Work to be completed —
Each entry must be printed again without a single change.

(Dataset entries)
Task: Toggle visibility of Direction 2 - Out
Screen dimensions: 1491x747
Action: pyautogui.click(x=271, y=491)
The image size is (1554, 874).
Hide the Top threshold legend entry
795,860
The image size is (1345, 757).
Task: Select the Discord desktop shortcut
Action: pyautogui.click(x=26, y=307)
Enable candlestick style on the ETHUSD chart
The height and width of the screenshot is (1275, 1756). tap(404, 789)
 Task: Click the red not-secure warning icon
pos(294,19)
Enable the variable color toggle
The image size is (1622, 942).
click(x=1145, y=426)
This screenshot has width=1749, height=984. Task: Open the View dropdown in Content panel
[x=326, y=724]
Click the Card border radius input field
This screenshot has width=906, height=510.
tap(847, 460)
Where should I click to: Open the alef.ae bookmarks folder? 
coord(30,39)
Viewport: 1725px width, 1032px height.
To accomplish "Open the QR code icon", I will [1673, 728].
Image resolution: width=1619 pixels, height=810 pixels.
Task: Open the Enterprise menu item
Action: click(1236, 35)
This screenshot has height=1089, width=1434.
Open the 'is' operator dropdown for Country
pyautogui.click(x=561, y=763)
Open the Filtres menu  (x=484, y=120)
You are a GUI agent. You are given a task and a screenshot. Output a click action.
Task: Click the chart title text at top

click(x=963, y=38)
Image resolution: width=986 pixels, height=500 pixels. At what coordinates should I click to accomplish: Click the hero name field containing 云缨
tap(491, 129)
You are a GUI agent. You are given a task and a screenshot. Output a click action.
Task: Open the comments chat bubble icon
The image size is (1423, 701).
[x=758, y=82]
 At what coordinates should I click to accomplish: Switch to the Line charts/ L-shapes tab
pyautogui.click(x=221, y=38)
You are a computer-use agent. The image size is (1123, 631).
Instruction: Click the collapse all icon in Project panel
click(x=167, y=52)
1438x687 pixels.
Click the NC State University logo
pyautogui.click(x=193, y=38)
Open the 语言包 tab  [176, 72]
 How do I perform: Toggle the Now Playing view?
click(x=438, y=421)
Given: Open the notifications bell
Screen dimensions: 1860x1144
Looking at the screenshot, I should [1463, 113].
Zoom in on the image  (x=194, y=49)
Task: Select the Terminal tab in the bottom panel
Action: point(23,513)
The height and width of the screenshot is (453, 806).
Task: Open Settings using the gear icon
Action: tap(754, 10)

Solved problem —
Task: Toggle visibility of Direction 2 - Out
Screen dimensions: 1491x747
Action: pyautogui.click(x=271, y=491)
The image size is (1554, 874).
Hide the Top threshold legend entry
795,860
The image size is (1345, 757).
Task: Select the Discord desktop shortcut
Action: pyautogui.click(x=26, y=307)
Enable candlestick style on the ETHUSD chart
The height and width of the screenshot is (1275, 1756). tap(404, 789)
 Task: Click the red not-secure warning icon
pos(294,19)
Enable the variable color toggle
The image size is (1622, 942).
click(x=1145, y=426)
This screenshot has width=1749, height=984. Task: Open the View dropdown in Content panel
[x=326, y=724]
Click the Card border radius input field
This screenshot has width=906, height=510.
tap(847, 460)
Where should I click to: Open the alef.ae bookmarks folder? 
coord(30,39)
Viewport: 1725px width, 1032px height.
To accomplish "Open the QR code icon", I will [1673, 728].
Image resolution: width=1619 pixels, height=810 pixels.
Task: Open the Enterprise menu item
Action: click(1236, 35)
This screenshot has height=1089, width=1434.
Open the 'is' operator dropdown for Country
pyautogui.click(x=561, y=763)
Open the Filtres menu  (x=484, y=120)
You are a GUI agent. You are given a task and a screenshot. Output a click action.
Task: Click the chart title text at top

click(x=963, y=38)
Image resolution: width=986 pixels, height=500 pixels. At what coordinates should I click to accomplish: Click the hero name field containing 云缨
tap(491, 129)
You are a GUI agent. You are given a task and a screenshot. Output a click action.
Task: Open the comments chat bubble icon
The image size is (1423, 701).
[x=758, y=82]
 At what coordinates should I click to accomplish: Switch to the Line charts/ L-shapes tab
pyautogui.click(x=221, y=38)
You are a computer-use agent. The image size is (1123, 631).
Instruction: Click the collapse all icon in Project panel
click(x=167, y=52)
1438x687 pixels.
Click the NC State University logo
pyautogui.click(x=193, y=38)
Open the 语言包 tab  [176, 72]
 How do I perform: Toggle the Now Playing view?
click(x=438, y=421)
Given: Open the notifications bell
Screen dimensions: 1860x1144
Looking at the screenshot, I should [1463, 113].
Zoom in on the image  (x=194, y=49)
Task: Select the Terminal tab in the bottom panel
Action: point(23,513)
The height and width of the screenshot is (453, 806).
Task: Open Settings using the gear icon
Action: tap(754, 10)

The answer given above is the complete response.